The Hindu Business Line : EMC security unit unearths phishing kit

How it Works
Using the kit, the fraudster creates a fake URL via a simple and user-friendly online interface.
This URL communicates with the legitimate Web site of the targeted organisation in real-time.
The victim receives a "standard" phishing e-mail, and on clicking the link is directed to the fraudulent URL.

Advertisement

Coimbatore Jan. 21 The 24x7 Anti Fraud Command Centre (AFCC) at RSA, the security division of EMC, has uncovered a phishing kit sold and used online by fraudsters.

Known as a Universal Man-in-the-Middle phishing kit, it facilitates new and sophisticated attacks against global organisations.

RSA's analysts researched and analysed a demo of the kit that was being offered for a free trial on one of the online fraudster forums that the AFCC monitors regularly.

Using the kit, the fraudster creates a fraudulent URL via a simple and user-friendly online interface. This URL communicates with the legitimate Web site of the targeted organisation in real-time - whether it is the online banking site of a financial institution, the order tunnel of an e-commerce company, or any other such business transacting with its users online. The victim receives a "standard" phishing e-mail, and on clicking the link is directed to the fraudulent URL.

The victim then interacts with genuine content from the legitimate Web site - which has been "imported" by the attack into the phishing URL - thus allowing the fraudster seamless, invisible and immediate access to the victim's personal information.

Online security

"As institutions put additional online security measures in place, fraudsters start looking for new ways of duping innocent victims and stealing their information and assets. While these types of attacks are still considered `next generation,' we expect them to become more widespread over the next 12-18 months," said Mr Marc Gaffan, Director (Marketing), Consumer Solutions, RSA.
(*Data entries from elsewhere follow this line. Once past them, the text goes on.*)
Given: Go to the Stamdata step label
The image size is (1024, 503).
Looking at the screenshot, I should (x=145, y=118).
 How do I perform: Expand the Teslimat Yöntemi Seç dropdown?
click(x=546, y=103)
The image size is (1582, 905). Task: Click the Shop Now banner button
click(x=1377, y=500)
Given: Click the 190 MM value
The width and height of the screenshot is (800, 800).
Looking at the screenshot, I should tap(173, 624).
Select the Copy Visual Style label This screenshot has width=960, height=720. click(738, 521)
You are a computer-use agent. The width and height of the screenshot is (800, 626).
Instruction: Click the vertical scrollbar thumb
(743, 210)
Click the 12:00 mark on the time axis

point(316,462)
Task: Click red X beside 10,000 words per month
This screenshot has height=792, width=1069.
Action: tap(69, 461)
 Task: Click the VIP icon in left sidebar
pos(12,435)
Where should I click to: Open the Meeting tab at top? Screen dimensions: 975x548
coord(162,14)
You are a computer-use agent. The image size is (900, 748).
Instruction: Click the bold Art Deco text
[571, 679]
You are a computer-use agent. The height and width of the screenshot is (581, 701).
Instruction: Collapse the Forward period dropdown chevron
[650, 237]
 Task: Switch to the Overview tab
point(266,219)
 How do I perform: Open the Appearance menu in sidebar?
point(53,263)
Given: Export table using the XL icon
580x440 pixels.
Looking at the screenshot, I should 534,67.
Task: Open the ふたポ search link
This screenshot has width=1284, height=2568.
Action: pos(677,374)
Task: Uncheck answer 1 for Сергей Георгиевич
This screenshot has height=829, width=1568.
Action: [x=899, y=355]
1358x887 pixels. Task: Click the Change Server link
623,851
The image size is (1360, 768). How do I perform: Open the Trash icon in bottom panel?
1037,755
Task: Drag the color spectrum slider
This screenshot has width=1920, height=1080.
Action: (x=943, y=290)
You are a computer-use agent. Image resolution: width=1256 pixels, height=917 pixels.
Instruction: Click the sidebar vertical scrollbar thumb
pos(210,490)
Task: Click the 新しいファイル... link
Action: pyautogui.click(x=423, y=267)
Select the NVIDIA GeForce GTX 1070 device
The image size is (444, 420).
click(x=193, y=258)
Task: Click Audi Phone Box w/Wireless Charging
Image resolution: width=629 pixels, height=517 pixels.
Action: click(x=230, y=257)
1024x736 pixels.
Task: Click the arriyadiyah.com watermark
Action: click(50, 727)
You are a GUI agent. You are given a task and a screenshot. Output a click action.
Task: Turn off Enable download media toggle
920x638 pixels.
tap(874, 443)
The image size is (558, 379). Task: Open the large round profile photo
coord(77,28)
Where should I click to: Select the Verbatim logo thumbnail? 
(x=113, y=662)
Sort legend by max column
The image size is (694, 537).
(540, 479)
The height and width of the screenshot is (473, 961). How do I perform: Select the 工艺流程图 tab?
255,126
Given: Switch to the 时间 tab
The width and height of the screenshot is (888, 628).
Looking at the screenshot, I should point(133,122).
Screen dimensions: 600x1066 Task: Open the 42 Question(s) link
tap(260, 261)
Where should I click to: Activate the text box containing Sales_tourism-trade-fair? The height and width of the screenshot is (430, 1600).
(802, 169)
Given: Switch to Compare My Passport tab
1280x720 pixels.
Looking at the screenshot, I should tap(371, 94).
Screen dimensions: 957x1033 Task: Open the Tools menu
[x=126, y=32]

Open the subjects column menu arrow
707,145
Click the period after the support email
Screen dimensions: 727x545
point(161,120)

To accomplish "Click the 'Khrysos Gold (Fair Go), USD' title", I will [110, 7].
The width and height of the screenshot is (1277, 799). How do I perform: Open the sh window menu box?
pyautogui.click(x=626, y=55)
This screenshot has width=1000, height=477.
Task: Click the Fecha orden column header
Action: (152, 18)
He said the company was working with a large number of organisations to ensure that they were positioned to withstand whatever threats fraudsters might create.

"Some of these organisations have already deployed various layers of protection, while others are in the process of strengthening their security," he added.

The analysts have identified two primary benefits that fraudsters using this kit would reap.

First, since it is a `universal' phishing kit, fraudsters do not have to purchase or prepare a custom phishing kit for each target. Once they acquire and operate this kit, the attack can be configured to "import" pages from any target Web site.

Second, unlike standard phishing attacks, (which only collect specific requested data), this attack intercepts any type of credentials submitted to the site.

According to RSA sources, the centre would be able to identify, analyse and mitigate this specific type of attack via the RSA eFraudNetworkSM community - the company's cross-institution anti-fraud network - by leveraging sophisticated analytics in the RSA Risk Engine.

"This is done to protect customers that use RSA adaptive authentication or RSA transaction monitoring."